Re: [RFC PATCH] locking/percpu-rwsem: do not do lock handoff in percpu_up_write

From: Hillf Danton
Date: Fri Jan 26 2024 - 07:43:43 EST


On Thu, 25 Jan 2024 13:08:02 -0800 Benjamin Segall <bsegall@xxxxxxxxxx>
> Hillf Danton <hdanton@xxxxxxxx> writes:
> > On Wed, 24 Jan 2024 14:10:43 -0800 Benjamin Segall <bsegall@xxxxxxxxxx>
> >> Hillf Danton <hdanton@xxxxxxxx> writes:
> >> > On Mon, 22 Jan 2024 14:59:14 -0800 Benjamin Segall <bsegall@xxxxxxxxxx>
> >> >> So the actual problem we saw was that one job had severe slowdowns
> >> >> during startup with certain other jobs on the machine, and the slowdowns
> >> >> turned out to be some cgroup moves it did during startup. The antagonist
> >> >> jobs were spawning huge numbers of threads and some other internal bugs
> >> >> were exacerbating their contention.
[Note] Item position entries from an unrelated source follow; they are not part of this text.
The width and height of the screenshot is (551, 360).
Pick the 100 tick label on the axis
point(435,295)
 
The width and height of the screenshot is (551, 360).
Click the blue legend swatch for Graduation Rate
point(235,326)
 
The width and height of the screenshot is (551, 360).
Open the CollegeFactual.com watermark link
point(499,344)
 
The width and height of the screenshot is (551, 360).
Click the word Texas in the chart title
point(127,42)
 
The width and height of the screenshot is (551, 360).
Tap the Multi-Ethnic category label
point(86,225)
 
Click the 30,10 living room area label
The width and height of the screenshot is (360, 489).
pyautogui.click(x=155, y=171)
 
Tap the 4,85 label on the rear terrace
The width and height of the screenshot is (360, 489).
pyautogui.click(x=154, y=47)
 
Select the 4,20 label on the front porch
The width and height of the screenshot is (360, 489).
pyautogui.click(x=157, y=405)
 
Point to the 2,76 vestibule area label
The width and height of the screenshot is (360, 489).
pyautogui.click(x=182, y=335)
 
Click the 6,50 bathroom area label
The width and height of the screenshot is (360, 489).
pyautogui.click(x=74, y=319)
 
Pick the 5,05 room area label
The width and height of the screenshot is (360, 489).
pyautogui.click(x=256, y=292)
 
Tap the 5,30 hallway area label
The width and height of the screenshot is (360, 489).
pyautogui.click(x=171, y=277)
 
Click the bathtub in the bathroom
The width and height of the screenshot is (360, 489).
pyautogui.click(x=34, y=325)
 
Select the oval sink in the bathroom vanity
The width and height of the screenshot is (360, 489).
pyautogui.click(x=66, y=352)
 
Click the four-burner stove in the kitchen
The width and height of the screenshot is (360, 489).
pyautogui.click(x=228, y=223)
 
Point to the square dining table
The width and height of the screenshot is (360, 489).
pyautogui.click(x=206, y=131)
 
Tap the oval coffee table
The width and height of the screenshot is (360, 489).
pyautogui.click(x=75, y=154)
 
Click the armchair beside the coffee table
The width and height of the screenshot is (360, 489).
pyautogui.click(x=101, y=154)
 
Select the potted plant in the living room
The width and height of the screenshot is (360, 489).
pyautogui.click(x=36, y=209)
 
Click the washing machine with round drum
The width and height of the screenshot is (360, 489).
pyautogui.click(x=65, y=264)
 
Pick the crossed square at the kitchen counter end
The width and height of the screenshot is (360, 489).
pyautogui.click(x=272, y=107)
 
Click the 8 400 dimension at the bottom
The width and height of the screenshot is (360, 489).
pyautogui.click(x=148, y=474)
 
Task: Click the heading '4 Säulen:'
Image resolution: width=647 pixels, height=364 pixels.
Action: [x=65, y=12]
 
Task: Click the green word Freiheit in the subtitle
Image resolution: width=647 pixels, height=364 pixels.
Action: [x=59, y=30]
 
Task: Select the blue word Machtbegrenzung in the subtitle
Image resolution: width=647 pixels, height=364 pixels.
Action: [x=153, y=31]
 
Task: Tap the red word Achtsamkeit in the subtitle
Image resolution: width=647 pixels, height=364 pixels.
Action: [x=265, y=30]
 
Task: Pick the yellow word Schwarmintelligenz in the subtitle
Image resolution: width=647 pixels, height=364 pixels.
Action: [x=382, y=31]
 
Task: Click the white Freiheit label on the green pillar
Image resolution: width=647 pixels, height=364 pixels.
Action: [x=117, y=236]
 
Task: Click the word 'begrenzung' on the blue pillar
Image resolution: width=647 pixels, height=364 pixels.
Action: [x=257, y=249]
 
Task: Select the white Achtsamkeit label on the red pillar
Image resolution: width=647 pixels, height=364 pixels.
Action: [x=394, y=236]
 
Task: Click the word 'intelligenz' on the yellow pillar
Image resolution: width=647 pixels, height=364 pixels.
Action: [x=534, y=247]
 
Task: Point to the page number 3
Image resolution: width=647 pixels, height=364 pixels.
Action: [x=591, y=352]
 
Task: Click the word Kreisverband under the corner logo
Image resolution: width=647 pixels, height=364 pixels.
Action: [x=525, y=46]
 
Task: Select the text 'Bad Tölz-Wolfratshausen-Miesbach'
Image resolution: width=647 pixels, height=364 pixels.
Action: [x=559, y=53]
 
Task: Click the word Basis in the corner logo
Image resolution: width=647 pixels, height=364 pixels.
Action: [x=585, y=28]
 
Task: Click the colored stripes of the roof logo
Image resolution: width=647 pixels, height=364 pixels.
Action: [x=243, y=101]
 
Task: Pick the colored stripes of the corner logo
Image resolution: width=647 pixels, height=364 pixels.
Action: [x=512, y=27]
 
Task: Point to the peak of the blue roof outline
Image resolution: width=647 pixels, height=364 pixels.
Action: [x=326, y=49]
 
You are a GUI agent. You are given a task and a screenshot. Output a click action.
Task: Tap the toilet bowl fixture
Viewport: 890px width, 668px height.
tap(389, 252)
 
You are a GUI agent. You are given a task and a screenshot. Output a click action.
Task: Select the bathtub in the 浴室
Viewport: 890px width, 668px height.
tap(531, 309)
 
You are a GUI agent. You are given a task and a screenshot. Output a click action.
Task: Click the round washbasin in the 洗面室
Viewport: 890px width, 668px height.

The lock handoff meant that a batch
> >> >> of antagonist threads would receive the read lock of
> >> >> cgroup_threadgroup_rwsem and at least some of those threads would take a
> >> >> long time to be scheduled.
> >> >
> >> > If you want to avoid starved lock waiter, take a look at RWSEM_FLAG_HANDOFF
> >> > in rwsem_down_read_slowpath().
> >>
> >> rwsem's HANDOFF flag is the exact opposite of what this patch is doing.
> >
> > You and I are not on the same page.
> >
> >> Percpu-rwsem's current code has perfect handoff for read->write, and a very
> >> short window for write->read (or write->write) to be beaten by a new writer.
> >
> > Given no chance left for spin on owner who is legal to take a ten-minute nap,
> > the right thing known to do on behalf of starved waiters is to add the HANDOFF
> > mechanism without any heuristic like you proposed for instance, in order to
> > force lock acquirers to go the slow path.
> >
> > Only for thoughts.
>
> This is not the type of slowdown that is the problem my patch is trying
> to address. (And due to the way percpu-rwsem works sem->ww is nearly
> entirely redundant with sem->block - the first waiting writer is instead
> waiting on rcuwait and holds sem->block while doing so)
>
> The problem that my patch addresses is:
>
> Writer is done: percpu_up_write
> atomic_set_release(&sem->block, 0); // #1
> wake a batch of readers:
> percpu_rwsem_wake_function -> __percpu_rwsem_trylock(reader) // #2
> wake a single writer
> percpu_rwsem_wake_function -> __percpu_rwsem_trylock(writer) // #3
> new writer wakes up (holding sem->block from #3)
> sees the readers holding the lock from #2, now sleeps on rcuwait
> time passes // #4
> readers finally get to run, run quickly and release the lock
> now the writer gets to run
>
> Currently the only source of unfairness/optimistic locking is the window
> between #1 and #2, which occur in quick succession, on the same thread,
> and with no SPIN_ON_OWNER to make this window more likely than it
> otherwise would be.

The sem->ww introduced closes the window between #1 and #2 by define
as it is derived from rwsem's HANDOFF.
>
> My patch makes the entire #4 available to writers (or new readers), so
> that the woken writer will instead get to run immediately. This is

Victims rise in case the woken readers at #2 have been waiting more
than a minute while the woken writer less than 20ms.

> obviously much less fair, but provides much better throughput (ideally
> it might have some sort of delay, so that in more normal circumstances
> readers don't have to win the wakeup race by luck and being woken
> slightly sooner, but I don't have that).
>
> This is also only useful because of the assumption that readers will
> almost always not actually block (among other required assumptions) - if

Like heuristic, any assumption makes the locking game more complex than
thought without real win.

> they regularly sleep while holding the lock, then saving writers from
> that first wakeup latency of readers isn't particularly helpful anymore,
> because they'll still be delayed by the other wakeup latencies.